On the whole, the risk of nuclear war and mankind annihilation has increased even though no one has any intention to start it, writes Sergei A. Karaganov and Dmitry V. Suslov. Many factors, on the one hand, indicate that there is a low risk of premeditated war, specially a nuclear one, between nuclear powers; but on the other hand, they substantially increase the risk of unintended military conflict between them and its possible escalation to a global nuclear war.
Strategic stability is in deep crisis. The U.S. has been consistently destroying its traditional architecture—the system of nuclear arms control agreements, again considering options to use nuclear weapons in a conventional conflict for winning the war, and refusing to begin serious negotiations to strengthen strategic stability. This creates a vacuum in the field of nuclear weapons and lowers the threshold for their use at a time when the risk of an armed clash between nuclear powers in the current political and technological situation remains quite high.
However, the main reason for the crisis is much deeper and lies in fundamental changes in the military-strategic landscape, which make the previous understanding of strategic stability obsolete, and renders traditional arms limitation mechanisms ineffective or even senseless.

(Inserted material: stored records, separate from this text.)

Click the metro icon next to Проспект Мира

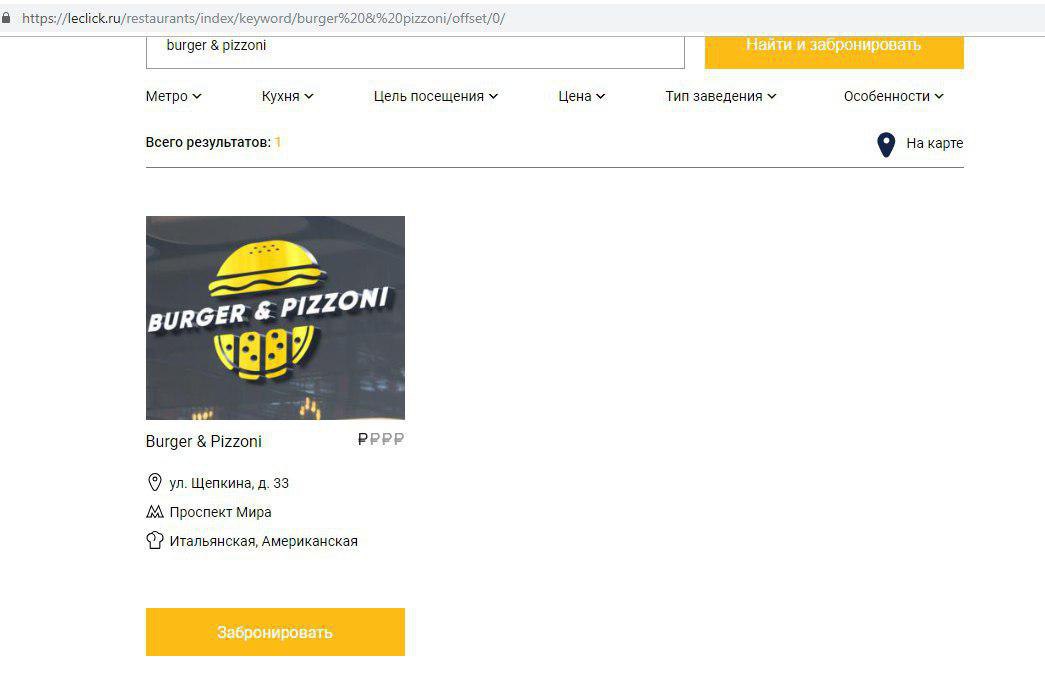(x=155, y=512)
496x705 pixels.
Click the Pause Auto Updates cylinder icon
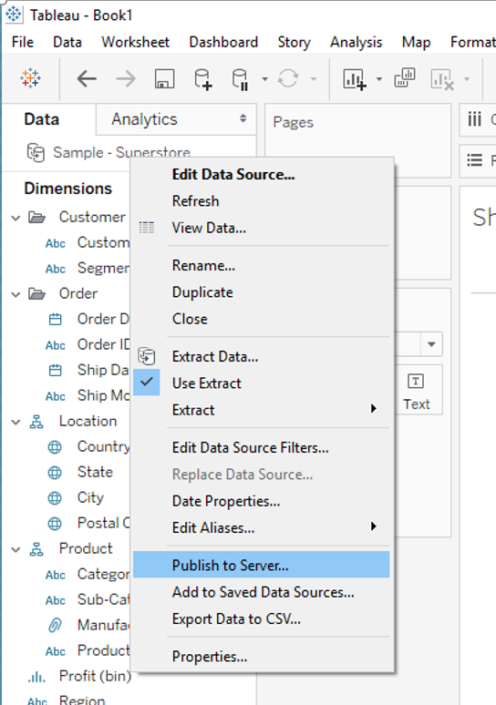(x=241, y=79)
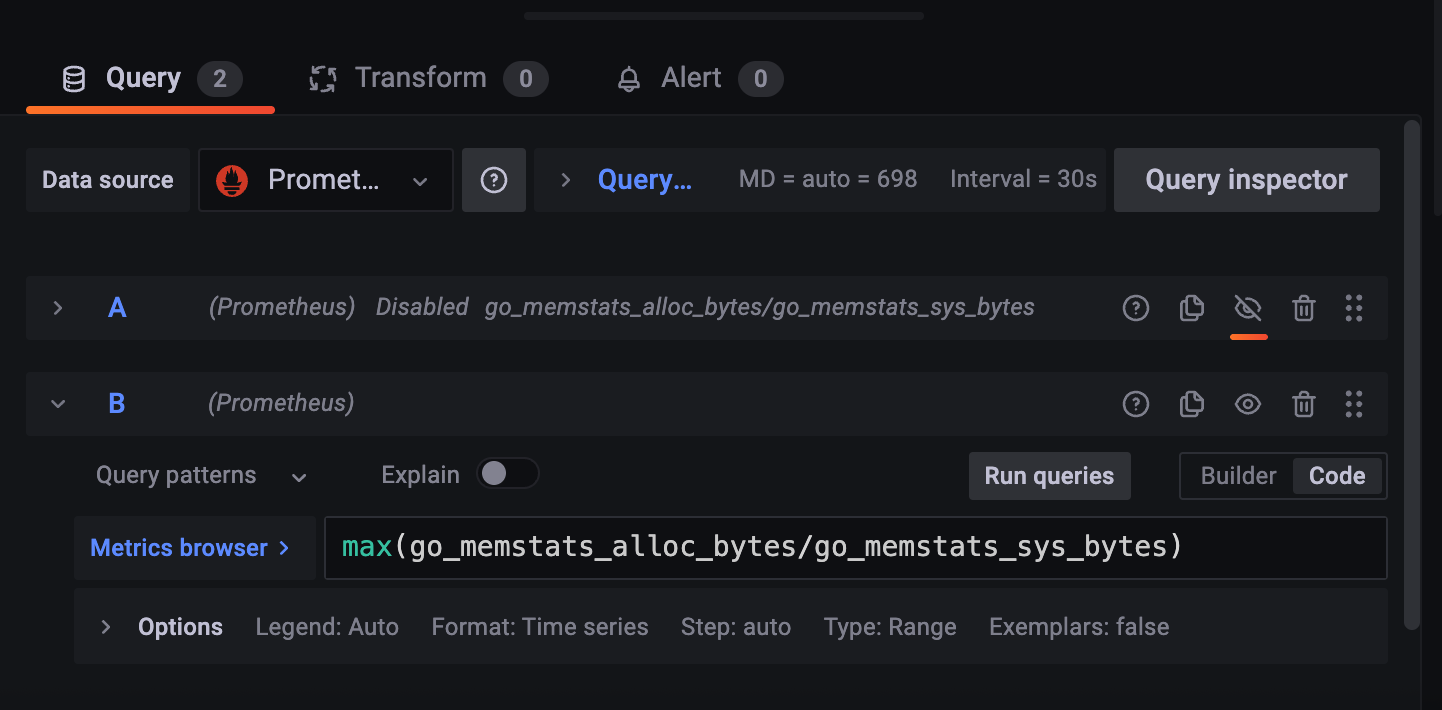1442x710 pixels.
Task: Click the Run queries button
Action: [x=1049, y=476]
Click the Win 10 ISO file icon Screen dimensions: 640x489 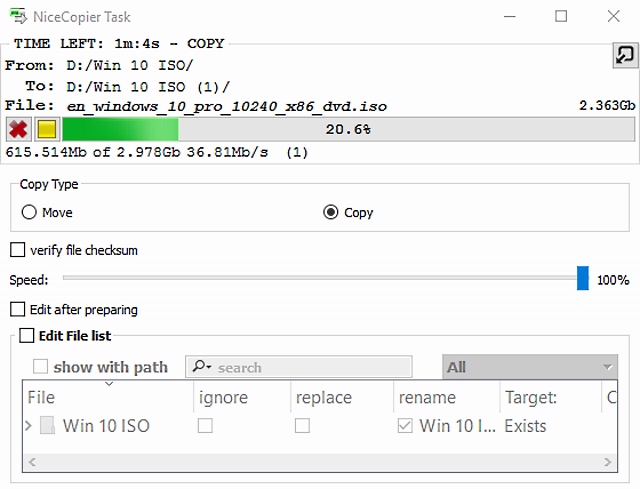point(47,426)
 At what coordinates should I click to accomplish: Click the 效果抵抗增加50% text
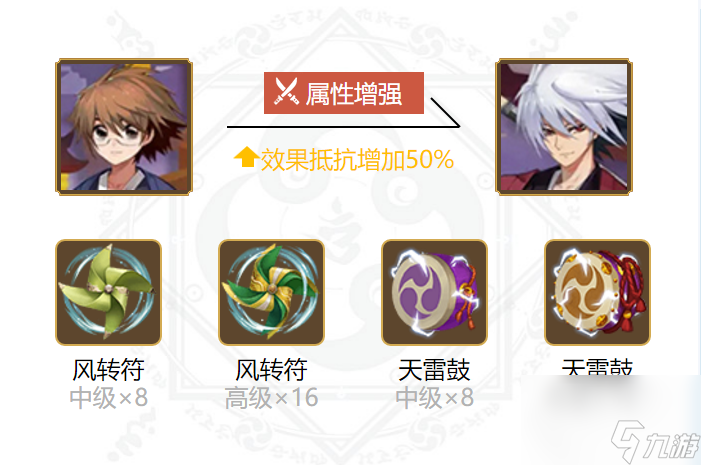(x=357, y=160)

This report is based on the results of a situational analysis directed by Sergei A. Karaganov and held at the Russian Foreign Ministry on May 21, 2019. The session participants included leading Russian independent and government’s experts in security and arms control issues, including new-generation experts.
The report’s conclusion and recommendations are debatable. We propose to discuss them with a wider circle of Russian experts and with representatives of the Chinese and the US expert communities. A preliminary version of the report was discussed with American experts at a closed session with narrow participation of the Working Group on the Future of the US-Russia Relations (project of the Higher School of Economics and Harvard University), which took place in Helsinki on July 5 – 6, sponsored by the Valdai International Discussion Club and Carnegie Corporation of New York.
The report contains, above all, the conclusions made by its authors who bear full responsibility for its content. They would like to thank the participants of the situational analysis session and of the Helsinki session of the Working Group on the Future of the US-Russia Relations for their observations, suggestions and ideas, which have also been reflected in the report.